▸ Required work
Your response should be the complete data, transcribed exactly.

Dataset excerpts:
BEGIN
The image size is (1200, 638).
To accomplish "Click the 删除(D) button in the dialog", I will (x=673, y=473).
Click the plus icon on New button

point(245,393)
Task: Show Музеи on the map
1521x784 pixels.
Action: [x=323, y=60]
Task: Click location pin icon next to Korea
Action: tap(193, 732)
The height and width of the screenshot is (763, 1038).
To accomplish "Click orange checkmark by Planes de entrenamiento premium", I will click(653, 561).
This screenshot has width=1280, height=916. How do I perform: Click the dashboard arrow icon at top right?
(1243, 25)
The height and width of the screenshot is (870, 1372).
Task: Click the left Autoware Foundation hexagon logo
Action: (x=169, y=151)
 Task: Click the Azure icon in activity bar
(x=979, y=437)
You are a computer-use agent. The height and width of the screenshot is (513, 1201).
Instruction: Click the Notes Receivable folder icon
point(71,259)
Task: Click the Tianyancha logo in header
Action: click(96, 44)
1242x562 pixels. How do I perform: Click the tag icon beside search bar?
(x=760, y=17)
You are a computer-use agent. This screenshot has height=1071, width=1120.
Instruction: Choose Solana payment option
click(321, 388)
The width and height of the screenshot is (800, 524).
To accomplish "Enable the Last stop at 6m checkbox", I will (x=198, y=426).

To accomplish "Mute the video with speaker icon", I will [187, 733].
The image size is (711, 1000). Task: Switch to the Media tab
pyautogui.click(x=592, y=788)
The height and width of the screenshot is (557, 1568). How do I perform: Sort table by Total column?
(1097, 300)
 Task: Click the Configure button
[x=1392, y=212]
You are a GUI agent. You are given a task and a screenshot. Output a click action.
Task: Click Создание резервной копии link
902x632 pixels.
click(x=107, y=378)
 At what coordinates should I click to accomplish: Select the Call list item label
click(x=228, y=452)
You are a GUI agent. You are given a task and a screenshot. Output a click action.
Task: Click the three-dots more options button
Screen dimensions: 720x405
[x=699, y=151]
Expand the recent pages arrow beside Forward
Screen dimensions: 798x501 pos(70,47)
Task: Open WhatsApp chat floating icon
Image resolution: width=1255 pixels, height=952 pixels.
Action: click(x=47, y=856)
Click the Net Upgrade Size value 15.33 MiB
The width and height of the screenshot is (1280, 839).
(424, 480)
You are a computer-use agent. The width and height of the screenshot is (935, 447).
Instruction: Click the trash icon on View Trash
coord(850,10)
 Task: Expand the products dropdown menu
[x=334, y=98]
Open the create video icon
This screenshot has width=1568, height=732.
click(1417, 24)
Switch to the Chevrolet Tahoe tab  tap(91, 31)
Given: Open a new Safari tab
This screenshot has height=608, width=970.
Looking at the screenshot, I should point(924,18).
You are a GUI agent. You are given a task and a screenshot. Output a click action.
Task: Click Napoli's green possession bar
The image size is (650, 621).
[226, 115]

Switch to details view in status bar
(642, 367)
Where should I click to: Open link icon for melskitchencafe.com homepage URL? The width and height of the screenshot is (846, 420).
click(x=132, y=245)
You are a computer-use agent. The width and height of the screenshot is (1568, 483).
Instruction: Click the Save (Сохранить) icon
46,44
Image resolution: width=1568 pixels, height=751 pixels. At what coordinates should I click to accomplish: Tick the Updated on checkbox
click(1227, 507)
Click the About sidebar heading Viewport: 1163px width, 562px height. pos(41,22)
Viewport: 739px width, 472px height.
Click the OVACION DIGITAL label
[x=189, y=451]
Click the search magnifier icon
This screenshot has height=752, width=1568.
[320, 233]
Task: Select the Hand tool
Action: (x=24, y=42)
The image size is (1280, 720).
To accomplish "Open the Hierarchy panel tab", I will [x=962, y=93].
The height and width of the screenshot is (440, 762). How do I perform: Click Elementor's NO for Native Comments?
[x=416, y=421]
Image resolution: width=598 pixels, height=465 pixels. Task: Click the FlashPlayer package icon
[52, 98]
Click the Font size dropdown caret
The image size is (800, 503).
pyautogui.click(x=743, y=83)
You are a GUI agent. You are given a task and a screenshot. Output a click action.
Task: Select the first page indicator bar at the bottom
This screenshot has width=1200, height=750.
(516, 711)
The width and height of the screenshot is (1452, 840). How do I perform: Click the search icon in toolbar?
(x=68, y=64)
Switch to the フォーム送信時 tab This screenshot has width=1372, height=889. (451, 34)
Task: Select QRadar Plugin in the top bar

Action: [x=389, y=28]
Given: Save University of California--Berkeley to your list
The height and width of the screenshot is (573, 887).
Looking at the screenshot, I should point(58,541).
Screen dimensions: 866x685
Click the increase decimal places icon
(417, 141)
END
▸ Task response
The image size is (1200, 638).
To accomplish "Click the 删除(D) button in the dialog", I will (x=673, y=473).
Click the plus icon on New button

point(245,393)
Task: Show Музеи on the map
1521x784 pixels.
Action: [x=323, y=60]
Task: Click location pin icon next to Korea
Action: tap(193, 732)
The height and width of the screenshot is (763, 1038).
To accomplish "Click orange checkmark by Planes de entrenamiento premium", I will click(653, 561).
This screenshot has width=1280, height=916. How do I perform: Click the dashboard arrow icon at top right?
(1243, 25)
The height and width of the screenshot is (870, 1372).
Task: Click the left Autoware Foundation hexagon logo
Action: (x=169, y=151)
 Task: Click the Azure icon in activity bar
(x=979, y=437)
You are a computer-use agent. The height and width of the screenshot is (513, 1201).
Instruction: Click the Notes Receivable folder icon
point(71,259)
Task: Click the Tianyancha logo in header
Action: click(96, 44)
1242x562 pixels. How do I perform: Click the tag icon beside search bar?
(x=760, y=17)
You are a computer-use agent. This screenshot has height=1071, width=1120.
Instruction: Choose Solana payment option
click(321, 388)
The width and height of the screenshot is (800, 524).
To accomplish "Enable the Last stop at 6m checkbox", I will (x=198, y=426).

To accomplish "Mute the video with speaker icon", I will [187, 733].
The image size is (711, 1000). Task: Switch to the Media tab
pyautogui.click(x=592, y=788)
The height and width of the screenshot is (557, 1568). How do I perform: Sort table by Total column?
(1097, 300)
 Task: Click the Configure button
[x=1392, y=212]
You are a GUI agent. You are given a task and a screenshot. Output a click action.
Task: Click Создание резервной копии link
902x632 pixels.
click(x=107, y=378)
 At what coordinates should I click to accomplish: Select the Call list item label
click(x=228, y=452)
You are a GUI agent. You are given a task and a screenshot. Output a click action.
Task: Click the three-dots more options button
Screen dimensions: 720x405
[x=699, y=151]
Expand the recent pages arrow beside Forward
Screen dimensions: 798x501 pos(70,47)
Task: Open WhatsApp chat floating icon
Image resolution: width=1255 pixels, height=952 pixels.
Action: click(x=47, y=856)
Click the Net Upgrade Size value 15.33 MiB
The width and height of the screenshot is (1280, 839).
(424, 480)
You are a computer-use agent. The width and height of the screenshot is (935, 447).
Instruction: Click the trash icon on View Trash
coord(850,10)
 Task: Expand the products dropdown menu
[x=334, y=98]
Open the create video icon
This screenshot has width=1568, height=732.
click(1417, 24)
Switch to the Chevrolet Tahoe tab  tap(91, 31)
Given: Open a new Safari tab
This screenshot has height=608, width=970.
Looking at the screenshot, I should point(924,18).
You are a GUI agent. You are given a task and a screenshot. Output a click action.
Task: Click Napoli's green possession bar
The image size is (650, 621).
[226, 115]

Switch to details view in status bar
(642, 367)
Where should I click to: Open link icon for melskitchencafe.com homepage URL? The width and height of the screenshot is (846, 420).
click(x=132, y=245)
You are a computer-use agent. The width and height of the screenshot is (1568, 483).
Instruction: Click the Save (Сохранить) icon
46,44
Image resolution: width=1568 pixels, height=751 pixels. At what coordinates should I click to accomplish: Tick the Updated on checkbox
click(1227, 507)
Click the About sidebar heading Viewport: 1163px width, 562px height. pos(41,22)
Viewport: 739px width, 472px height.
Click the OVACION DIGITAL label
[x=189, y=451]
Click the search magnifier icon
This screenshot has height=752, width=1568.
[320, 233]
Task: Select the Hand tool
Action: (x=24, y=42)
The image size is (1280, 720).
To accomplish "Open the Hierarchy panel tab", I will [x=962, y=93].
The height and width of the screenshot is (440, 762). How do I perform: Click Elementor's NO for Native Comments?
[x=416, y=421]
Image resolution: width=598 pixels, height=465 pixels. Task: Click the FlashPlayer package icon
[52, 98]
Click the Font size dropdown caret
The image size is (800, 503).
pyautogui.click(x=743, y=83)
You are a GUI agent. You are given a task and a screenshot. Output a click action.
Task: Select the first page indicator bar at the bottom
This screenshot has width=1200, height=750.
(516, 711)
The width and height of the screenshot is (1452, 840). How do I perform: Click the search icon in toolbar?
(x=68, y=64)
Switch to the フォーム送信時 tab This screenshot has width=1372, height=889. (451, 34)
Task: Select QRadar Plugin in the top bar

Action: [x=389, y=28]
Given: Save University of California--Berkeley to your list
The height and width of the screenshot is (573, 887).
Looking at the screenshot, I should point(58,541).
Screen dimensions: 866x685
Click the increase decimal places icon
(417, 141)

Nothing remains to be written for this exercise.